Mesmo já num período decadente, como foi o final da dinastia de Avis, a navegação do Tejo não foi descuidada. Segundo Veríssimo Serrão, «O regimento dos barqueiros de Lisboa, de 1572, impunha normas de segurança marítima para o comércio ribeirinho. Os arrais e pilotos tinham de comprovar a sua experiência no mister. Todas as barças e caravelas que navegavam no curso do Tejo, pelo menos desde Lisboa até Punhete/Constância, deviam trazer agulhas de marear, “carregadeiras nas vergas”, lastro e outros utensílios para evitar desastres que eram correntes. Nenhum barco ou batel que passasse de Almada ou no esteiro do rio de Sacavém podia levar mais de oito pessoas, sob pena de elevada multa, nem poderia ter por arrais ou seu ajudante “nenhum homem mourisco nem índio nem preto nem mulato quer seja forro quer captivo”. No percurso do Tejo, as barças transportavam variados produtos: palha, lenha de fomos, cereais, sal fruta, peixe e outros géneros. De Abrantes e das Lezírias de Santarém recebia a capital grande carga de melões. Tais dados comprovam a importância do comércio fluvial no maior rio português, permitindo compreender a dependência económica em que dele se achavam as povoações ribeirinhas»2.
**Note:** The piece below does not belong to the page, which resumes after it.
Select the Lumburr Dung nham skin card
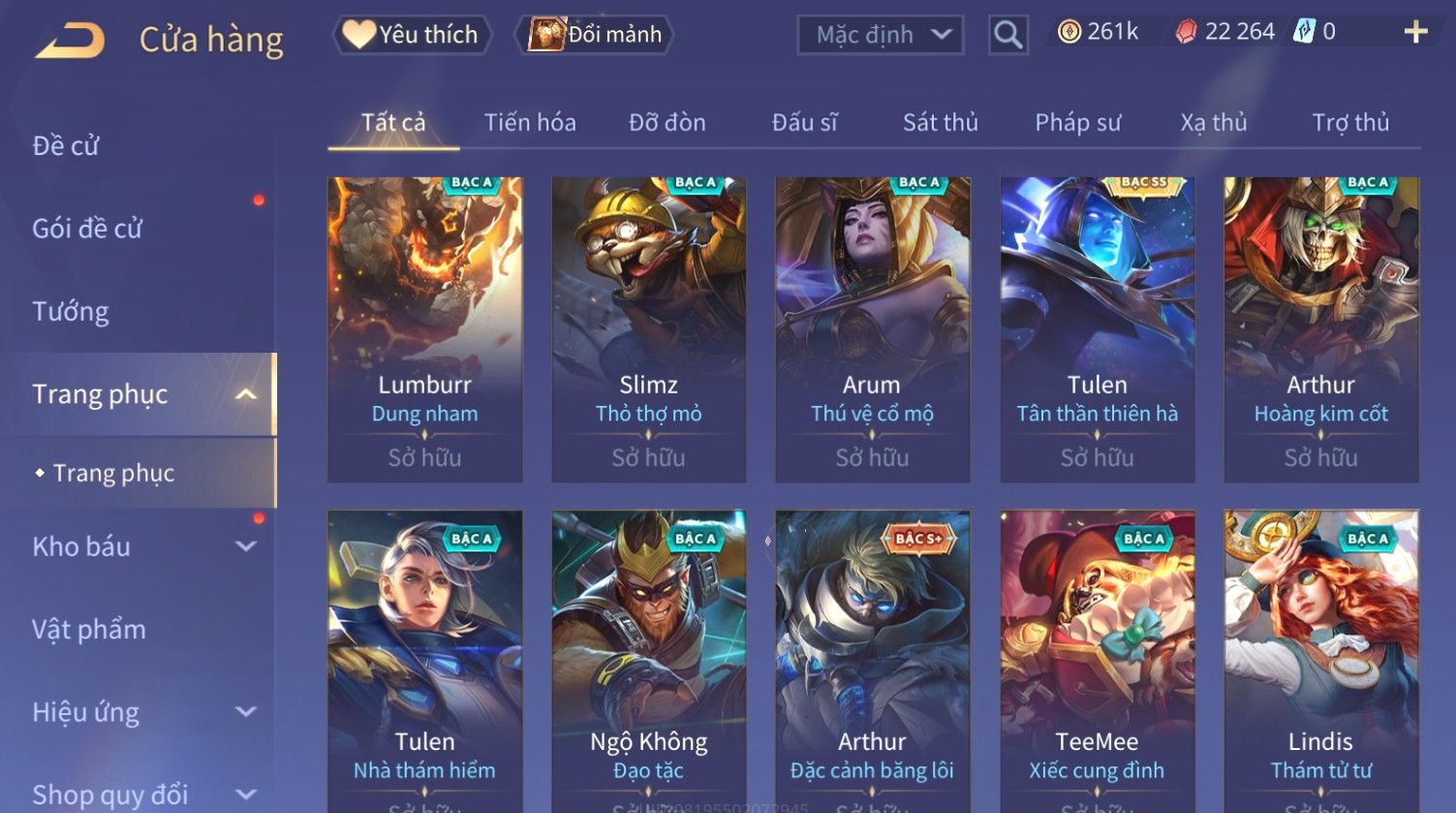 click(x=424, y=329)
Adveio entretanto a dinastia filipina, período um pouco conturbado e ainda polémico. Todavia, seria essa a fase em que o Tejo mais beneficiou de obras de regularização e expansão da sua navegabilidade, mormente durante o reinado do primeiro Filipe (graças à visão do Eng.° Antonelli), estendendo a ligação fluvial a Alcântara, Toledo e mesmo até Madrid... O novo fôlego da navegação do Tejo permitiria o ressurgimento de grupos socio- profissionais a ele ligados (como pescadores, barqueiros, calafates, cordoeiros, carreteiros, sirgueiros, etc.), motivando o alongamento de ruas (como as da Barca, a mais populosa de toda a vila) e o aparecimento de pequenos bairros ao longo das margens. Num levantamento que produzi para esse período apurei que a maior parte da população abrantina estava ligada ao trato através do rio, era dele que vivia: dele dependiam mais de 300 mareantes ou barqueiros (o maior grupo profissional), mais de 70 pescadores, 96 almocreves, 36 carreteiros, 21 calafates.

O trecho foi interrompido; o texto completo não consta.